CPI : le Parlement indique parallèlement que la doctrine des Nations unies est de prévoir une protection pour les victimes lorsque les autorités nationales échouent à protéger leurs populations. Dès 2005, le Conseil de sécurité des Nations unies avait saisi la Cour pénale Internationale (CPI) dont le Soudan est signataire pour mener des investigations en la matière. Le Soudan doit donc coopérer avec la CPI dans ce contexte, ce qui n’est manifestement pas le cas.

Dans la foulée de ses enquêtes, la CPI a délivré deux mandats d'arrêt à l'encontre d'Ahmed Haroun, ancien ministre de l'Intérieur du Soudan, et d'Ali Mohammed Ali Abd-Al-Rahman, également connu sous le nom de "Ali Kosheib", ancien dirigeant des milices janjawid, pour 51 chefs d'accusation de crimes de guerre ou de crimes contre l'humanité. Dans ce contexte, le Parlement condamne fermement les manquements persistants du Soudan à coopérer avec la CPI, à arrêter Ahmed Haroun et Ali Kosheib et à les remettre à la CPI. Il fait toutefois remarquer qu’entre-temps Ahmed Haroun est devenu ministre des Affaires humanitaires et responsable des relations avec la force internationale de maintien de la paix (la MINUAD) et qu'Ali Kosheib a été remis en liberté.

Il demande instamment au gouvernement soudanais de ratifier le statut de la CPI, de se conformer à la résolution 1593(2005) du Conseil de sécurité des Nations unies, de coopérer sans condition avec la CPI et de mener une instruction et des poursuites efficaces en ce qui concerne les crimes de guerre et les crimes contre l'humanité commis dans la région du Darfour. Il propose dès lors, une série de mesures de rétorsion à l’échelon européen à l’encontre de ces personnes, comme, notamment:

  • le gel et la saisie de leurs avoirs et l'identification des actifs à l'étranger des entreprises liées au Parti du Congrès national (parti de la majorité gouvernementale, principale voie de financement des milices au Darfour),
  • des mesures interdisant l'accès aux banques de l'Union européenne pour toute transaction financière ou tout paiement effectués par ces personnes, ou pour leur compte, 
  • des mesures faisant obstacle aux affaires et autres relations économiques ou commerciales entre ces personnes, ou toute personne morale ou société qu'elles contrôlent, et les entreprises européennes, en ciblant tout particulièrement les revenus tirés du secteur pétrolier.
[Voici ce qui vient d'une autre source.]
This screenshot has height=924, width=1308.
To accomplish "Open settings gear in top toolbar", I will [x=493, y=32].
Le Parlement demande à tous les pays représentés au Conseil de sécurité des Nations unies de soutenir toute demande de coopération présentée par le procureur de la CPI. Parallèlement, le Parlement invite la Commission et les États membres à veiller à ce que leur aide substantielle au Soudan ne soit pas délivrée par l'intermédiaire du ministre des Affaires humanitaires, Ahmed Haroun, et que cette personne soit immédiatement révoquée. Des pressions doivent également intervenir sur la Chine pour qu' elle se joigne aux efforts internationaux afin de faire cesser ce conflit en cessant notamment de lui livrer des armes.
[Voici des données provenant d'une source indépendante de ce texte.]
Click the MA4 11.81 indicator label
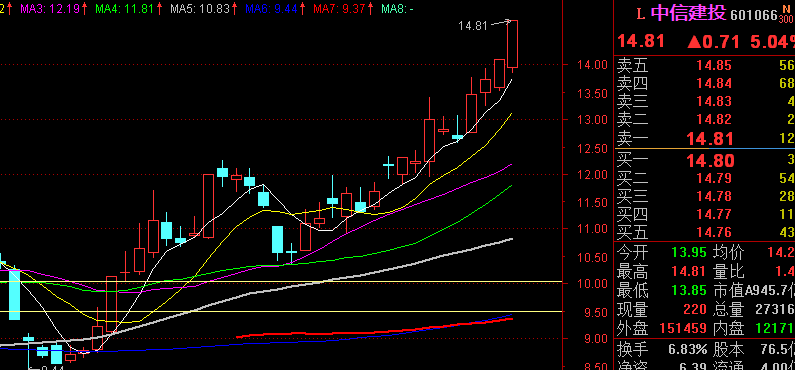Viewport: 795px width, 370px height. tap(126, 9)
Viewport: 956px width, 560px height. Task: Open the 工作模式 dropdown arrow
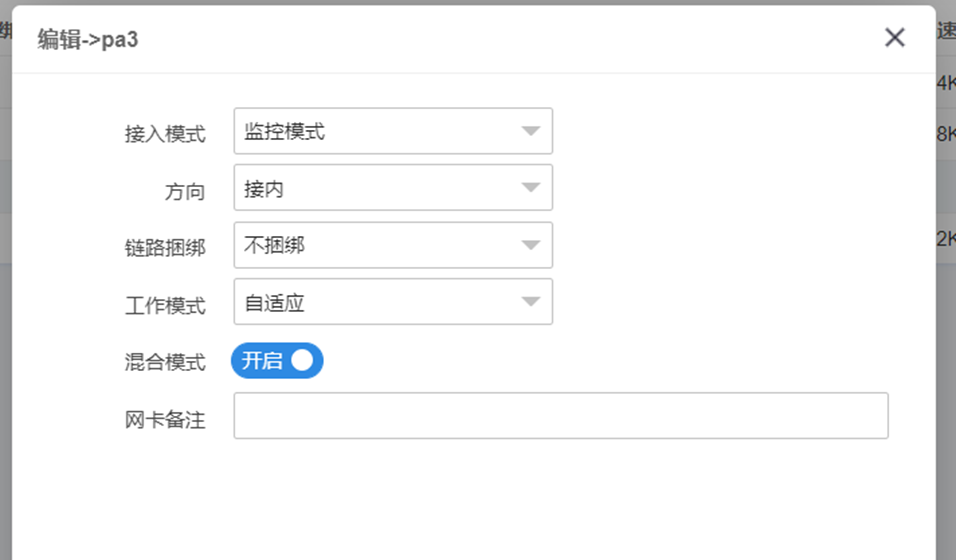(x=530, y=301)
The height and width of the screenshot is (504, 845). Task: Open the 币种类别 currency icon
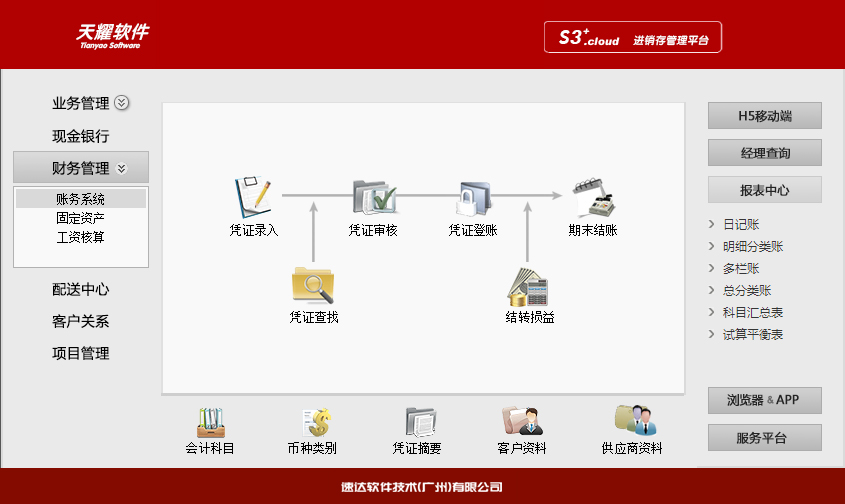point(313,423)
Respect du cessez-le-feu : sur le front de la situation politique, le Parlement condamne la permanence de ce conflit et des violations récurrentes des accords de paix et de cessez-le-feu à peine signés, sachant que la population civile et l'aide humanitaire sont systématiquement pris pour cibles. Il invite les autorités soudanaises à apporter leur plein appui à la mise en place de la MINUAD et insiste une fois de plus sur le fait qu'il ne saurait y avoir de paix durable sans que justice soit faite pour les crimes graves.

Le gouvernement du Soudan et tous les groupes armés doivent s'abstenir de toute attaque aveugle contre des civils et cesser de recruter des enfants soldats de moins de 18 ans.
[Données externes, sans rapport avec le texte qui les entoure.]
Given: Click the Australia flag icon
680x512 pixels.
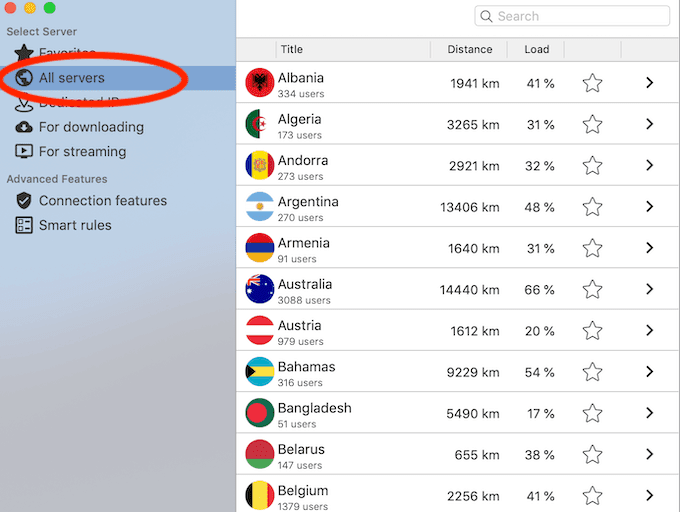Looking at the screenshot, I should [259, 289].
Le Parlement appelle en outre le représentant spécial de l'Union européenne pour le Soudan, Pekka Haavisto, à jouer un rôle actif et à utiliser toutes les possibilités d'aborder avec ses interlocuteurs soudanais et autres partenaires la nécessité de procéder immédiatement à l'arrestation et au défèrement d'Ahmed Haroun et d'Ali Kosheib à la CPI.

Enfin, le Parlement prie le gouvernement soudanais de respecter son engagement en faveur d'un moratoire sur les restrictions et les obstacles à l'égard de tous les travailleurs humanitaires.